Exercise text.
-=-=-=-=-

We lost one of the most important documentarians of all time last night, and he deserves a post. I don’t have the words to do Albert Maysles’s life, work, influence and legacy justice. I don’t have any great anecdotes, as I only met him once and that was at a panel where I was actually tasked with asking him for a comment for an Indiewire article on the passing of Ricky Leacock.
But I have to thank him in part for the namesakes of my daughter, Edith. And for making a number of my favorite documentaries, including Grey Gardens, Gimme Shelter and Salesman. And for inspiring almost every great documentarian working today. Thank you, Al. And wherever you are, I hope you’re back with your brother and creative partner, David. Tell him thank you, too.

-=-=-=-=-

Listed entries.
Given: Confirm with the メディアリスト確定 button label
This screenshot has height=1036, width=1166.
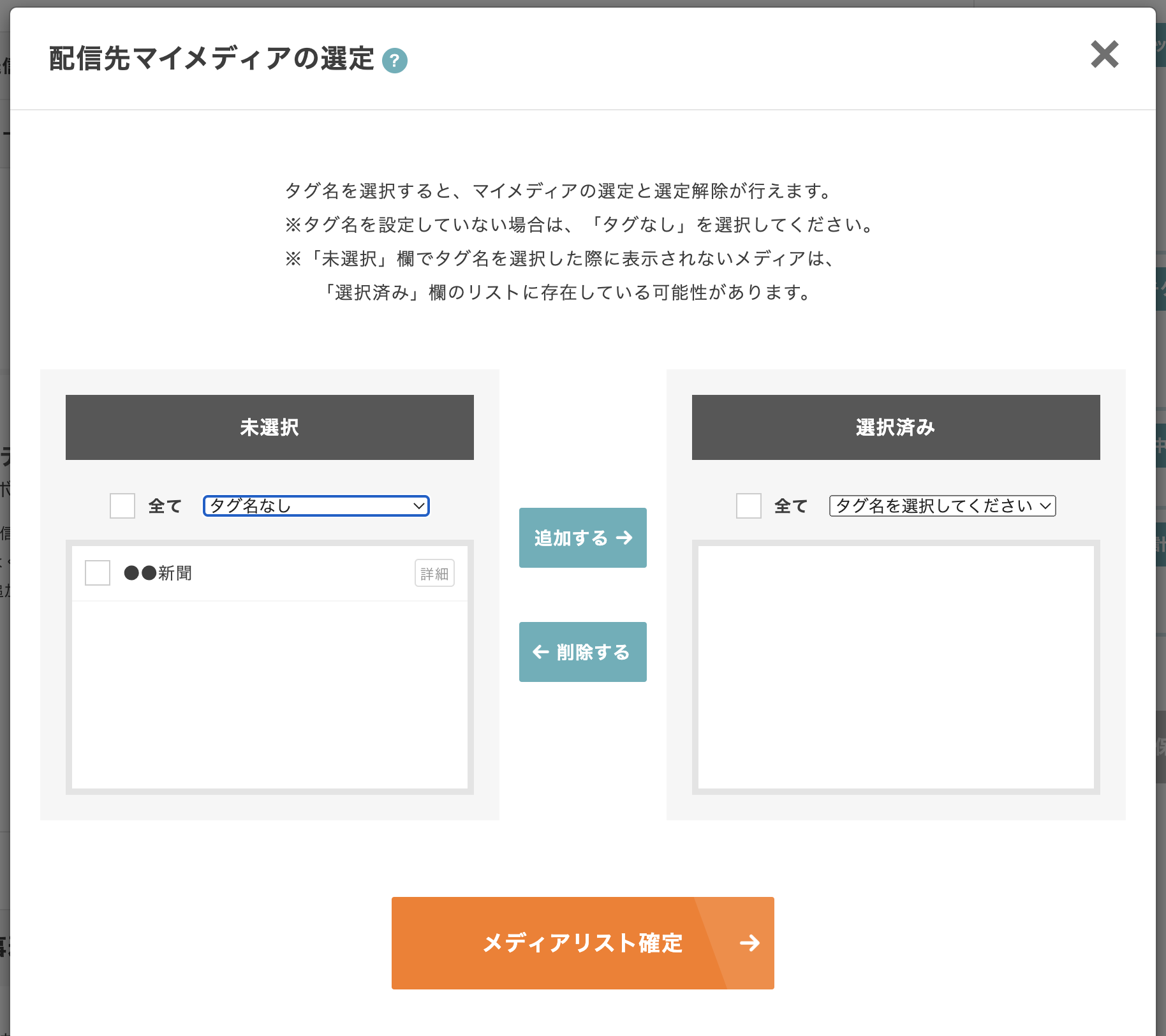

-=-=-=-=-

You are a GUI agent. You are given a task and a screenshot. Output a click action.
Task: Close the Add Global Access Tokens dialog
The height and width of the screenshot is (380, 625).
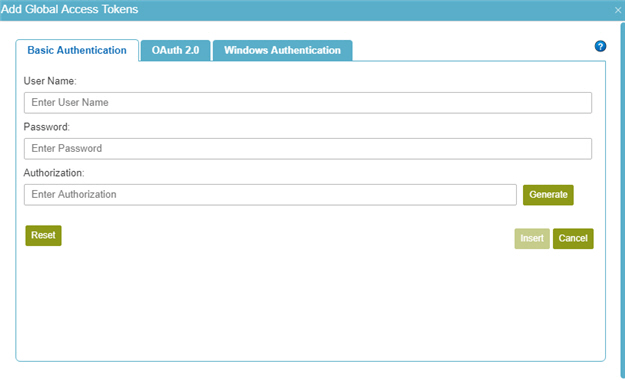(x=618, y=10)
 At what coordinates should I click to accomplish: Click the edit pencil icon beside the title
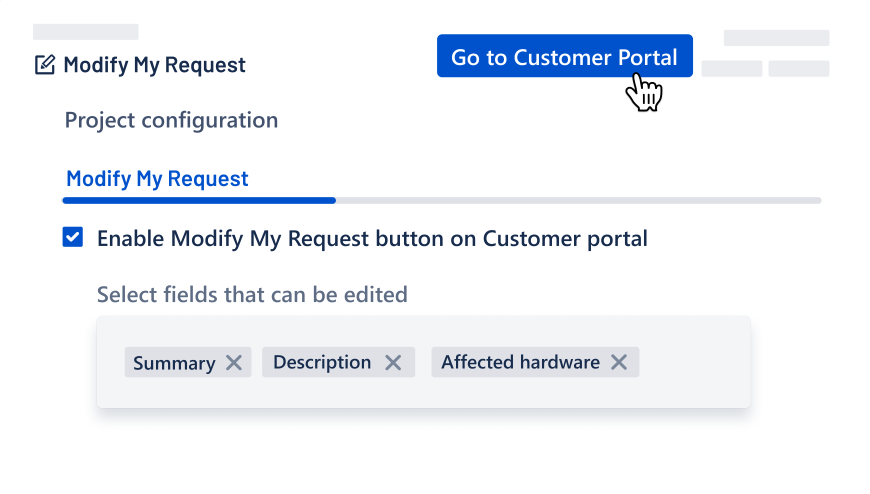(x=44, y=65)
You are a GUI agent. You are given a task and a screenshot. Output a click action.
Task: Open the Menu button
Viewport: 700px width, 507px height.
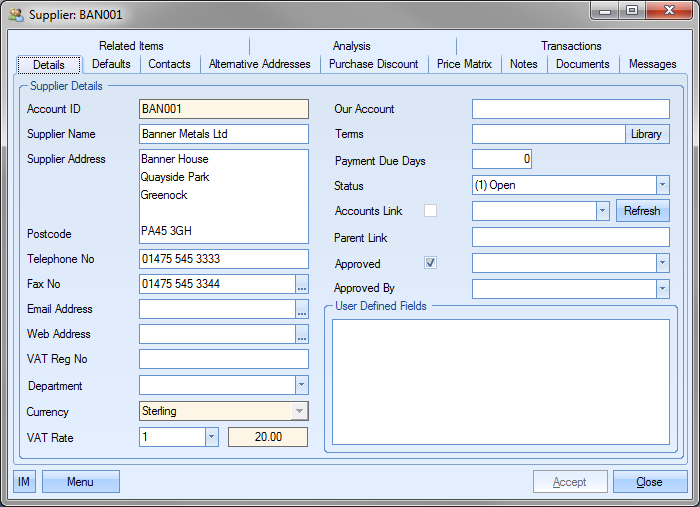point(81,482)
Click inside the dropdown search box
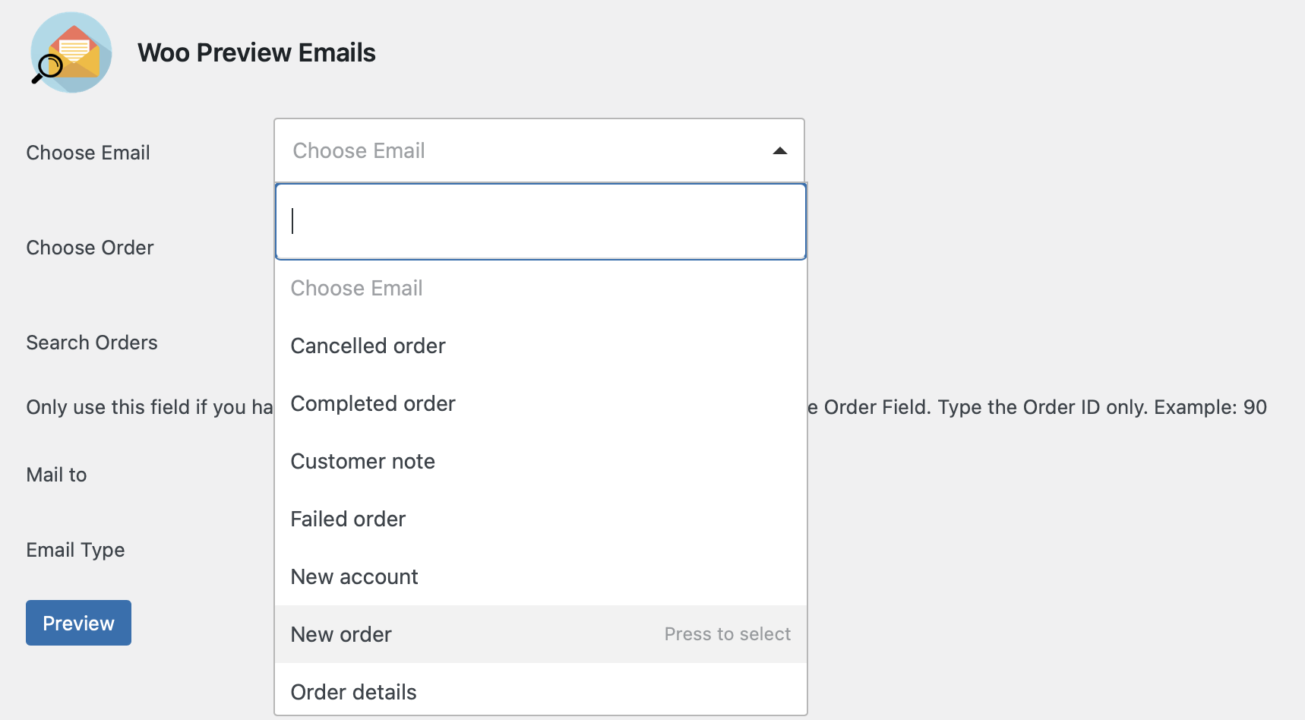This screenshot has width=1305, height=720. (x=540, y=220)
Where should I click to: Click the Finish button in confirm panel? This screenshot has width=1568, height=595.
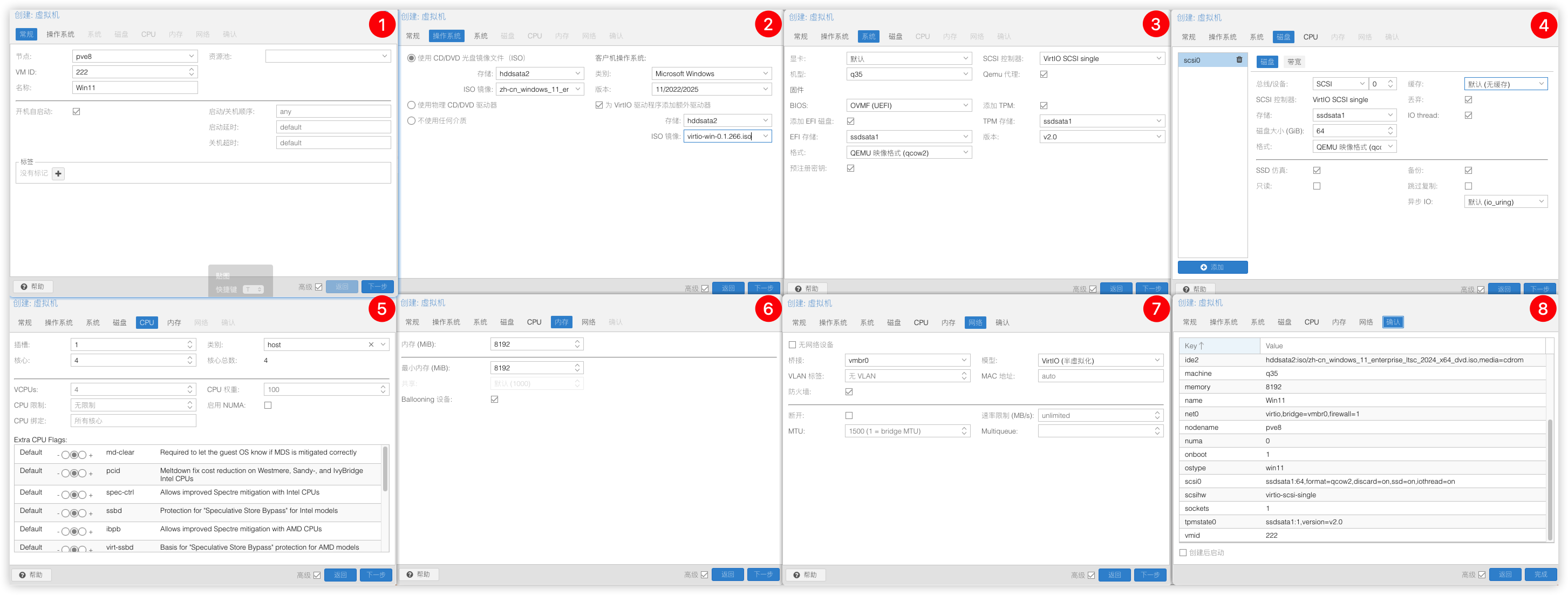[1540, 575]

-=-=-=-=-

What you will do. Output the tribute to Albert Maysles above word for word, in full.

Output for this exercise.
We lost one of the most important documentarians of all time last night, and he deserves a post. I don’t have the words to do Albert Maysles’s life, work, influence and legacy justice. I don’t have any great anecdotes, as I only met him once and that was at a panel where I was actually tasked with asking him for a comment for an Indiewire article on the passing of Ricky Leacock.
But I have to thank him in part for the namesakes of my daughter, Edith. And for making a number of my favorite documentaries, including Grey Gardens, Gimme Shelter and Salesman. And for inspiring almost every great documentarian working today. Thank you, Al. And wherever you are, I hope you’re back with your brother and creative partner, David. Tell him thank you, too.